- "automates root cause analysis" -> it means (1) showing which rows have affected the metrics and (2) provide some automated context (is it an update? a delete? a dimension that changed? etc). But it is still very early for 2.
- Metrics are defined by users in their usual "data" repository (using dbt for example). The metric computation is not defined on Datadrift, we only go "read it".
- No, it's really for batch processing in a data warehouse (like hourly / daily computations)
- That's not something we had in mind (I know some dbt package can help you do this)

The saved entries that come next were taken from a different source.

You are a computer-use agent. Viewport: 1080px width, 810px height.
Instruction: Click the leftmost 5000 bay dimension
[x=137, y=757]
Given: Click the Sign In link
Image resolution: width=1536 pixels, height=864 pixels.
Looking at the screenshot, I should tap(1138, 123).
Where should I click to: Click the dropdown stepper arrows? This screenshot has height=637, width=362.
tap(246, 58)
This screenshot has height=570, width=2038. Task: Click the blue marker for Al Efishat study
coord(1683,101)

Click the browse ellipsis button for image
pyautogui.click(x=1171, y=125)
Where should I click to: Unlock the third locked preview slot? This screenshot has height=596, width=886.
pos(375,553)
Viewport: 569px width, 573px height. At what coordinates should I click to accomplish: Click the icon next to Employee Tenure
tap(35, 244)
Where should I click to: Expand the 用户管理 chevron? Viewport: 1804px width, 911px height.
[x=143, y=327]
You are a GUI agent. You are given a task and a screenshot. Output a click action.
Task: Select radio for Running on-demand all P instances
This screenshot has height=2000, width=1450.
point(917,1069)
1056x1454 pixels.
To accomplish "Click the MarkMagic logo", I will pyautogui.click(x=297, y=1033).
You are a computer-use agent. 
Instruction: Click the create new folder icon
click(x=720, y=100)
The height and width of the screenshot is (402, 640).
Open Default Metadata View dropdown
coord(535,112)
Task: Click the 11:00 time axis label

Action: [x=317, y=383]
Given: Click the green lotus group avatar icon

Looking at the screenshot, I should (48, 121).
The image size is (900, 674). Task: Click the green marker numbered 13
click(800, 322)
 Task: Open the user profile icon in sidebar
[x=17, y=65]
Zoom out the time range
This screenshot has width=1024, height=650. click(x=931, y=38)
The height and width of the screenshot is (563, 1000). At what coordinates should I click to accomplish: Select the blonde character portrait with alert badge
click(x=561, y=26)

Sammy and Lucas here. We are building an open-source framework that monitors your metrics, sends alerts when anomalies are detected and automates root cause analysis.
Think of Datadrift as a simple & open-source Monte Carlo for the semantic layer era. The repo is at https://github.com/data-drift/data-drift
Datadrift started as an internal tool built at our former company, a large European B2B Fintech. We had data reliability challenges impacting key metrics used for financial and regulatory reporting.
However, when we tried existing data quality tools we where always frustrated. They provide row-level static testing (eg. uniqueness or nullness) which does not address time-varying metrics like revenues. And commercial observability solutions costs $manyK a month and brings compliance and security overhead.
We designed Datadrift to solve these problems. Datadrift works by simply adding a monitor where your metric is computed. It then understands how your metric is computed and on which upstream tables it depends. When an issue occurs, it pinpoints exactly which rows have been updated and introducing the change.
You can also set up alerting and customise it. For example, you can decide to open and assign an Github issue to the analyst owning the revenue metric when a +10% change is detected. We tried to make it easy to customise and developer friendly.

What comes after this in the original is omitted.